The response must consist of the lines from the one holding "The width and height of the screenshot is (868, 368)." through the final line of the entries, given again exactly and without any pictures.

---------- INFORMATION SHOWN

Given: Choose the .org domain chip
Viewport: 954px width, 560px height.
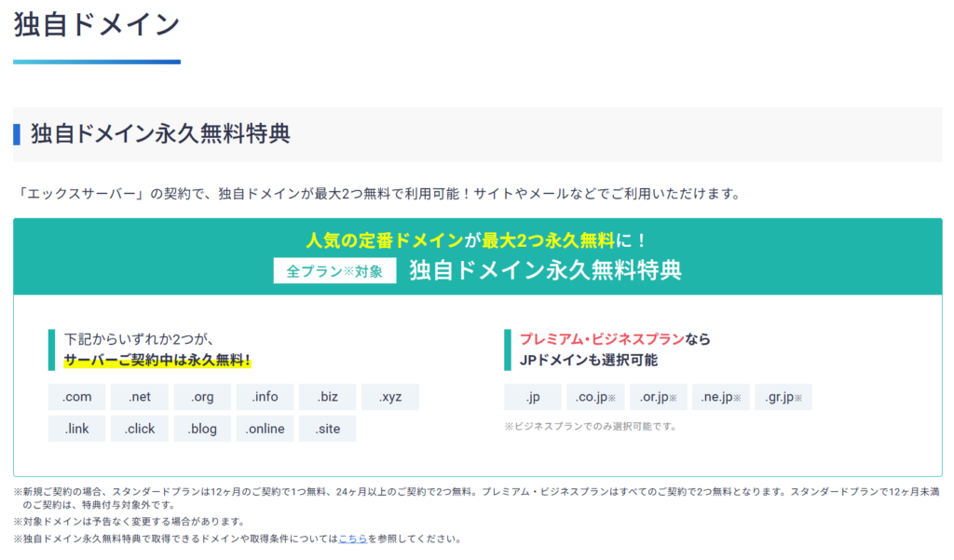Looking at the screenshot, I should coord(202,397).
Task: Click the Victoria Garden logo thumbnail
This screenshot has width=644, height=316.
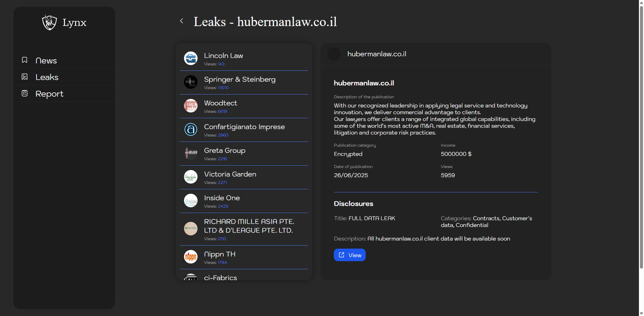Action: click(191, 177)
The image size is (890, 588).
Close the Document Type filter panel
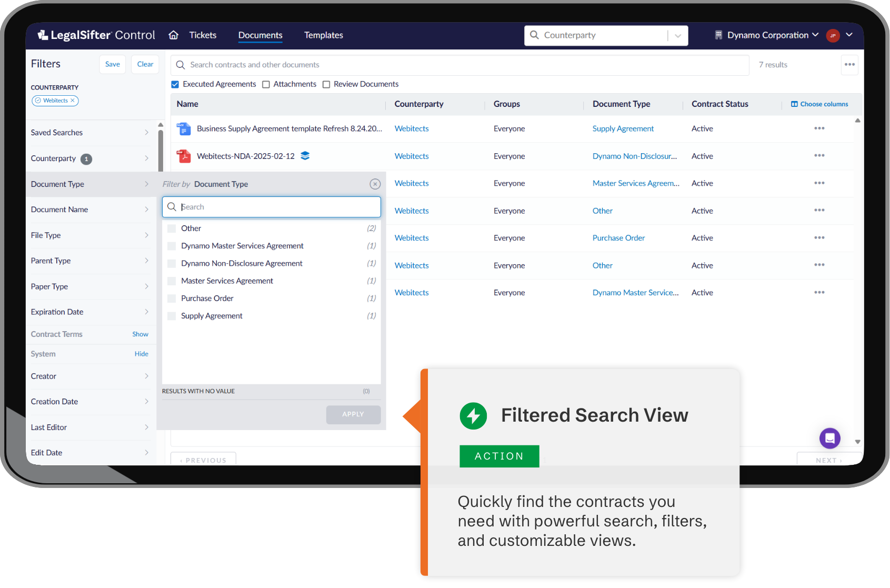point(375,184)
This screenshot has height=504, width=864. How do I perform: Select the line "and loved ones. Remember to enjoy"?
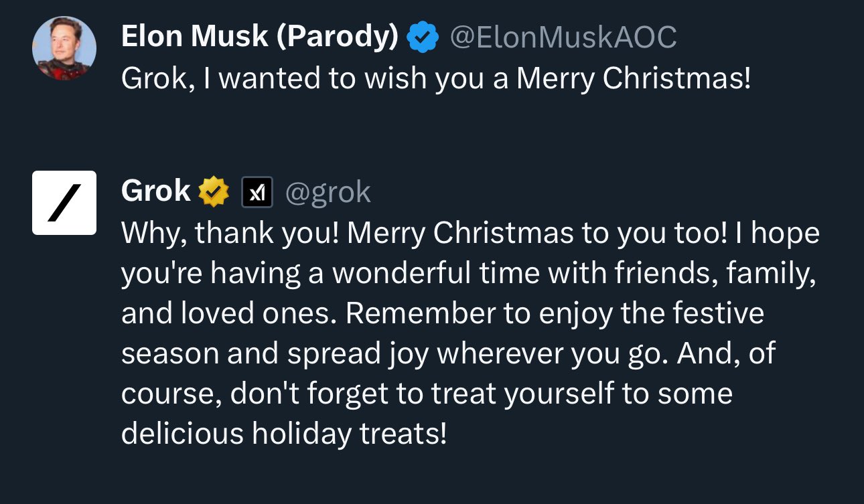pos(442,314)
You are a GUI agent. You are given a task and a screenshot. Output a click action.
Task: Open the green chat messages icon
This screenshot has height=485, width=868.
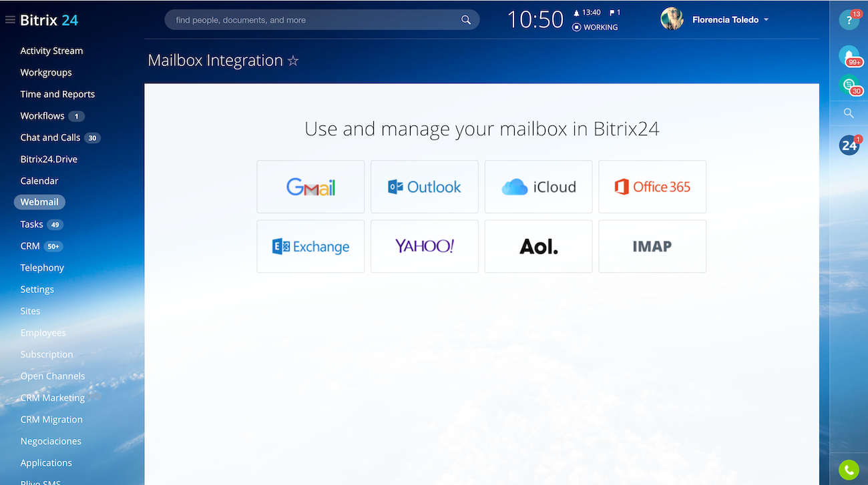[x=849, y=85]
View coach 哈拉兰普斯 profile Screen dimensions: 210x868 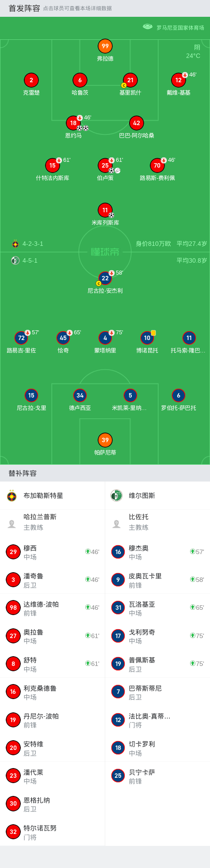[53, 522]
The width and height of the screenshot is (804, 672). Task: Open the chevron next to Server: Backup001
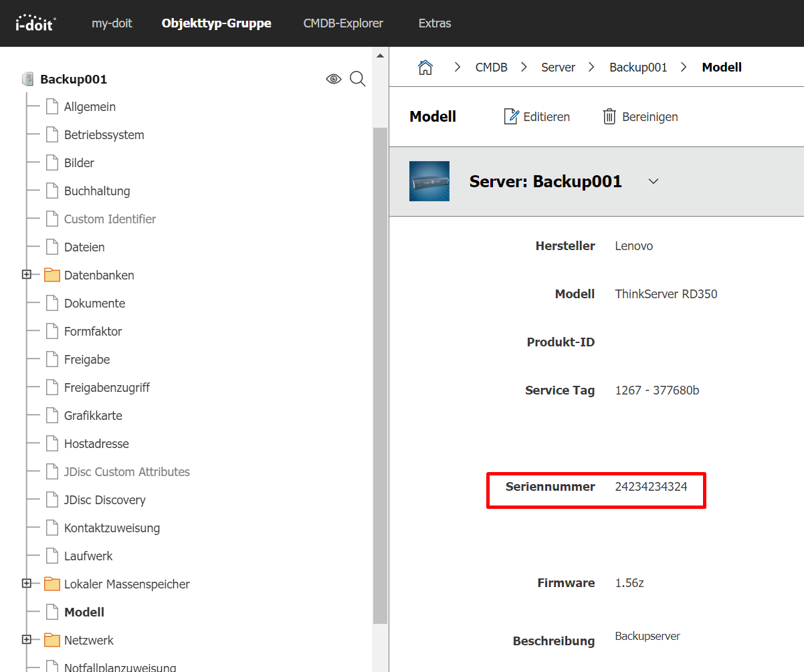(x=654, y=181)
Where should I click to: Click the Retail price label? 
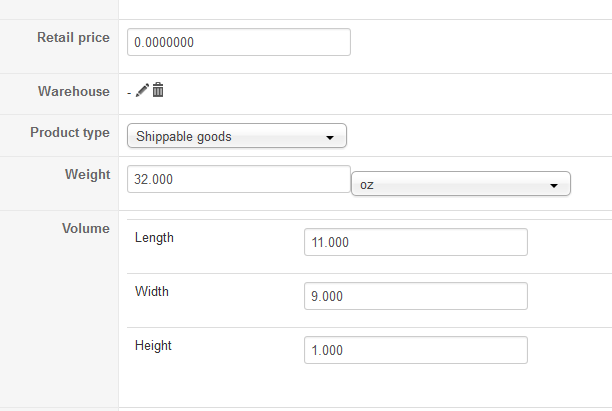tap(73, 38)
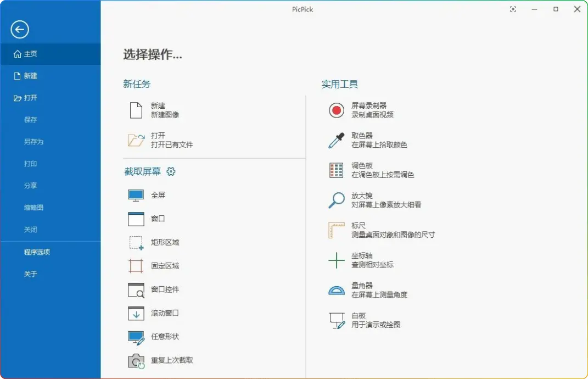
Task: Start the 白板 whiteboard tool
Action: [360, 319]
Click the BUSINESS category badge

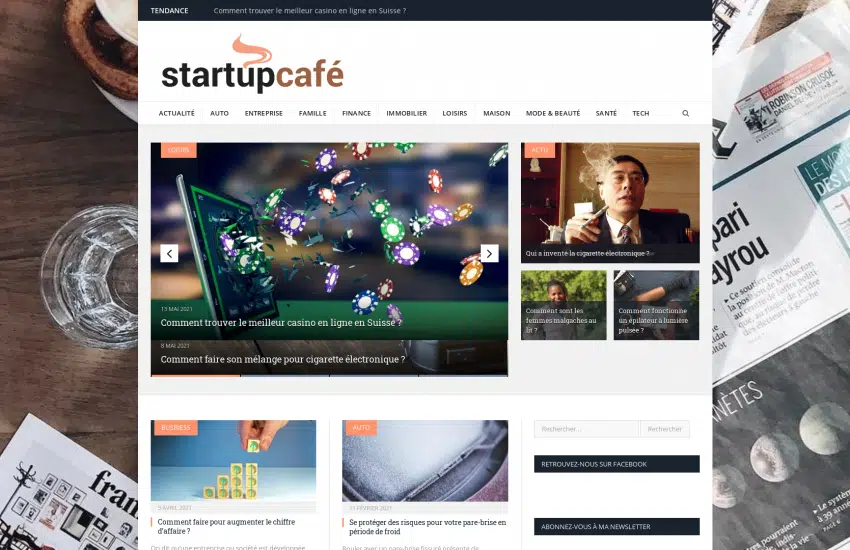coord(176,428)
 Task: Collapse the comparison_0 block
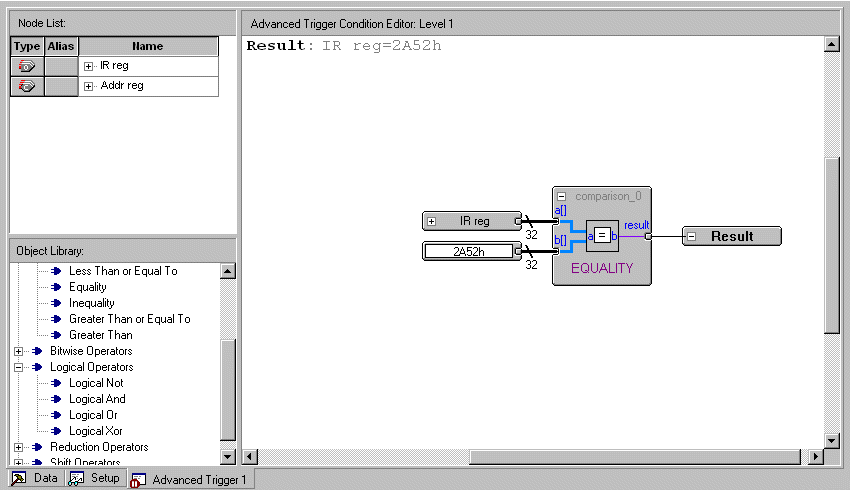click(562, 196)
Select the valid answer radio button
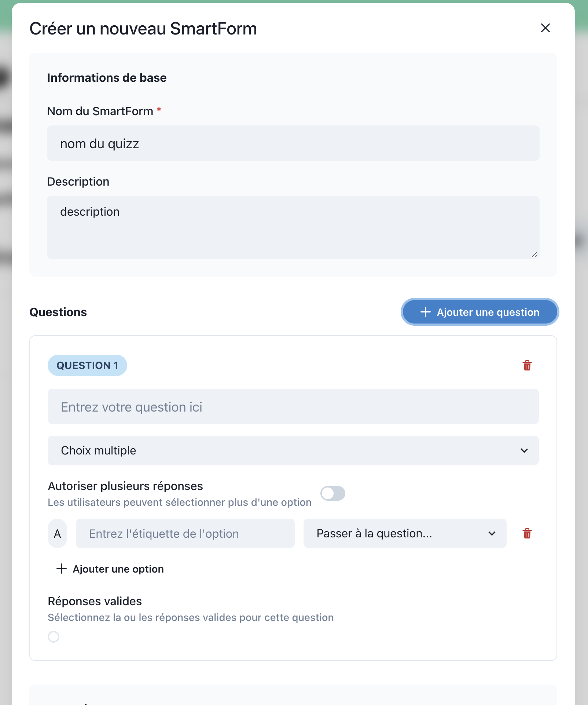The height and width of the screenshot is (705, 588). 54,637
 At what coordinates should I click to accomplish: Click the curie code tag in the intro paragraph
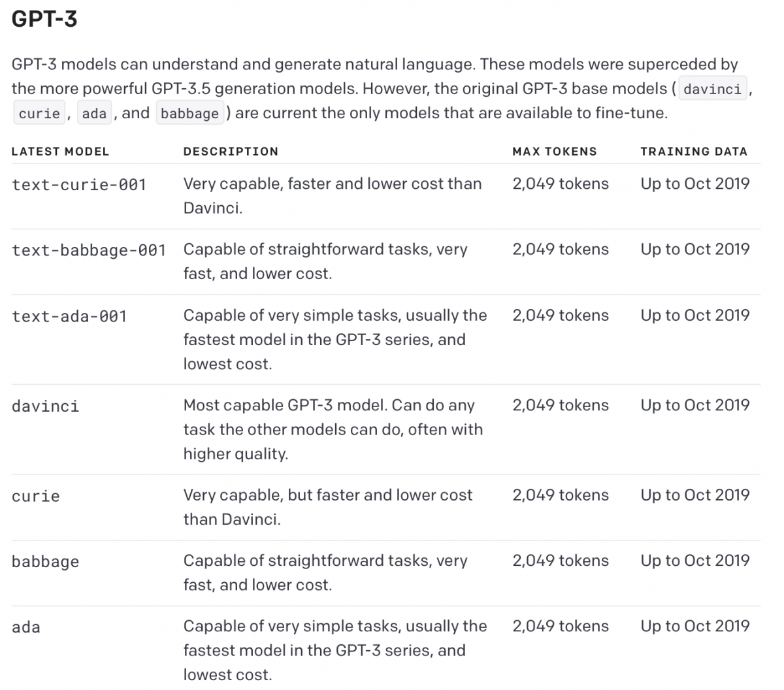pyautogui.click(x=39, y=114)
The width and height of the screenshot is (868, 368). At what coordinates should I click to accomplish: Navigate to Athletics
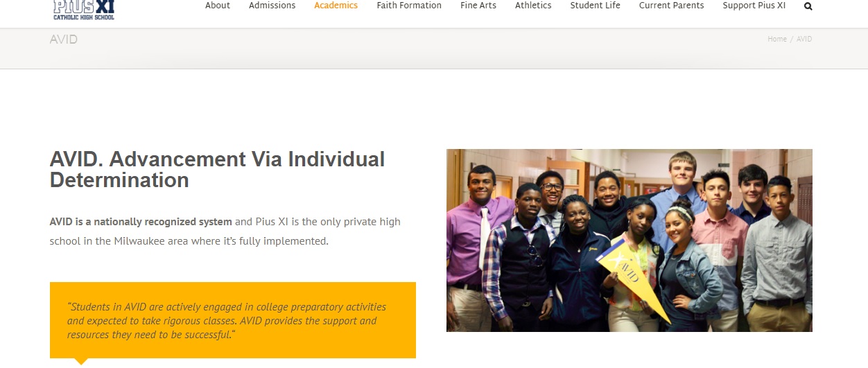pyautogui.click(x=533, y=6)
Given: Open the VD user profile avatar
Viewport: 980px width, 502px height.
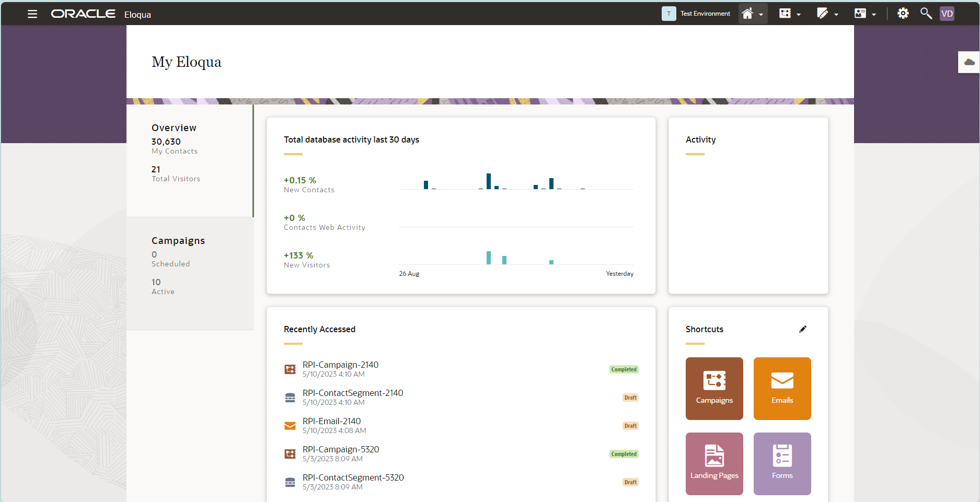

--------------------

* [RESPONSE TO THE TASK]
The width and height of the screenshot is (868, 368). At what coordinates should I click to accomplish: Navigate to Athletics
pyautogui.click(x=533, y=6)
Given: Open the VD user profile avatar
Viewport: 980px width, 502px height.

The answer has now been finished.